La notion d’hétérogénéité est travaillée dans plusieurs laboratoires : SEDYL, au sein du LabEx EFL, axe Typology and Dynamics of Linguistic Systems ; ICAR sur l’interaction et DDL sur la dynamique du langage au sein du LabEx ASLAN ; Équipe LIAS à l’EHESS dont l’un des axes vise à intégrer l’hétérogénéité grammaticale au cœur du dispositif linguistique : CRISCO, opération Syntaxe et élaboration du sens, en sociolinguistique (LIDILEM, DIPRALANG), en didactique des langues (LIDILEM), et en linguistique de l’énonciation (SEDYL, Clesthia).

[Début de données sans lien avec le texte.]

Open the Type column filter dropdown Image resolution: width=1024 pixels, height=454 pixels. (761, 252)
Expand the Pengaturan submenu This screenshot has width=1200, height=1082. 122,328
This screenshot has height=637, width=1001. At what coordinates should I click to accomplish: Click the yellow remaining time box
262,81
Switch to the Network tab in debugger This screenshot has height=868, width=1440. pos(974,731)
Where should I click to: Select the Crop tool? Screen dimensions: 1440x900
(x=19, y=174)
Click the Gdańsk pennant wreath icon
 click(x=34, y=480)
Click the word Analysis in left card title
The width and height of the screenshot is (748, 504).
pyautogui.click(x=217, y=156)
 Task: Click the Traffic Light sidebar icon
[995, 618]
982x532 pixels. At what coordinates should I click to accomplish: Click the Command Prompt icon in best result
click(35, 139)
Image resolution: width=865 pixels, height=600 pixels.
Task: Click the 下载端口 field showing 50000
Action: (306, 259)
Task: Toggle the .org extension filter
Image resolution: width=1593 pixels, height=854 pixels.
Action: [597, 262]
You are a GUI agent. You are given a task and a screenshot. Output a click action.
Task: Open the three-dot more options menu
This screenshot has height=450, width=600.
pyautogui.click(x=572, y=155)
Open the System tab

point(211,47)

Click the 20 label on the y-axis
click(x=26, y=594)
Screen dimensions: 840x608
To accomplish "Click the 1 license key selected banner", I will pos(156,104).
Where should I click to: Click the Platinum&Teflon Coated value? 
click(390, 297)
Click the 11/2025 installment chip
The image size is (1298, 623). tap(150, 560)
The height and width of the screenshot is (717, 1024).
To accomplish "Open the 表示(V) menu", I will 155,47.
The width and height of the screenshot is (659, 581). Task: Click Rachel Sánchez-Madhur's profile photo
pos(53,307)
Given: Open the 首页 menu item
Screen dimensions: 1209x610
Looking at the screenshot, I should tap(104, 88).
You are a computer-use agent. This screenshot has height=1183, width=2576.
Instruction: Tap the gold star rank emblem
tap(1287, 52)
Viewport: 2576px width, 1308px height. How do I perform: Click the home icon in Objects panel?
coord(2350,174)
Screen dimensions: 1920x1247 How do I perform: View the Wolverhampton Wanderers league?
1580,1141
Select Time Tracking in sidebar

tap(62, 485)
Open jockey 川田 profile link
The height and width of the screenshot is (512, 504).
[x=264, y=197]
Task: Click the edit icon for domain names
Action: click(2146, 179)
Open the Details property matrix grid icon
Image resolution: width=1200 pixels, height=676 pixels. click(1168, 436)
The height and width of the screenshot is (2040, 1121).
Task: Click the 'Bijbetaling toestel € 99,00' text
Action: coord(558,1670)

La spécificité du projet tient surtout à trois aspects :

- regrouper des chercheurs travaillant sur des unités langagières de différents niveaux, ce qui évite d’opposer linguistique de la langue et du discours, mais conduit à nourrir l’une par l’autre ;

- mettre l’hétérogénéité au fondement du langagier dans toutes ses dimensions (pas de langue, d’énoncé, de genre, d’unité, sans l’hétérogénéité qui les constitue) ;

- placer l’hétérogénéité en amont, en donnant pour objectif une modélisation des opérations permettant, à partir de cette hétérogénéité, d’une part la constitution du commun ou de genres de discours reconnaissables, d’autre part la constitution d’unités.

5. Ressources produites

- Élaboration, en collaboration avec le service d’enseignement médiatisé COMETE, d’une Méthode progressive de remédiation de l’écrit, devant permettre aux étudiants de licence d’améliorer leur expression écrite et leur orthographe avec une méthode scénarisée et médiatisée d’auto-formation. L’élaboration de cette méthode s’appuiera notamment sur un dispositif d’évaluation avec tests en amont et en aval et comparaison avec une population témoin ;

- constitution d’un corpus de référence sur les genres du compte rendu dans différentes sphères d’activité ;

- développement du logiciel Navilire pour le repérage des marques et indices du discours rapporté.